Large community survey studies of the incidence and prevalence of CSA in children and adolescents are rare. The most comprehensive study to date is a telephone survey of 2000 children aged 10 to 16 years conducted by Finkelhor and Dziuba-Leatherman (1994). For the year preceding the interview, they found an incidence rate of 3.2% for girls and 0.6% for boys for contact CSA, defined as “…a perpetrator touching the sexual parts of a child under or over the clothing, penetrating the child, or engaging in any oral-genital contact with the child” (Finkelhor and Dziuba-Leatherman, 1994, p. 419). The lifetime prevalence rate for a combination of the attempted and completed CSA categories was 10.5% for the overall sample.
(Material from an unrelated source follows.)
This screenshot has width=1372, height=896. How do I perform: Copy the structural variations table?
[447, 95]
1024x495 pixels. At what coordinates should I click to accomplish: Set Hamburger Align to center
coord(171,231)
When they are available, rates of CSA in other countries are reasonably comparable with those found in the United States. A review of large sample population–based studies in 19 countries found a range of prevalence rates of 7% to 36% for females and 3% to 29% for males (Finkelhor, 1994). Female-to-male ratios were typically between 1.5:1 and 3:1. Across all the studies, only about half of victims had disclosed to anyone.

RISK FACTORS FOR CSA

CSA occurs across all socioeconomic and ethnic groups (Finkelhor, 1993). A number of factors, however, have been identified that increase risk for CSA.

Gender

Girls are at about 2.5 to 3 times higher risk than boys, although approximately 22% to 29% of all CSA victims are male (Fergusson et al., 1996b; Finkelhor, 1993; Sobsey et al., 1997; U.S. Department of Health and Human Services, 1998). Boys are underrepresented in psychiatric samples, especially older boys who may be reluctant to disclose or who may be shunted into the criminal justice
or substance abuse treatment systems. Research indicates that mental health professionals rarely ask adult males about childhood sexual abuse (Lab et al., 2000).

Age

Risk for CSA rises with age (Finkelhor, 1993; U.S. Department of Health and Human Services, 1998). Data from 1996 indicate that approximately 10% of victims are between ages 0 and 3 years. Between ages 4 and 7 years, the percentage almost triples (28.4%). Ages 8 to 11 years account for a quarter (25.5%) of cases, with children 12 years and older accounting for the remaining third (35.9%) of cases (U.S. Department of Health and Human Services, 1998). Some authorities believe that, as a risk factor, age operates differentially for girls and boys, with high risk starting earlier and lasting longer for girls.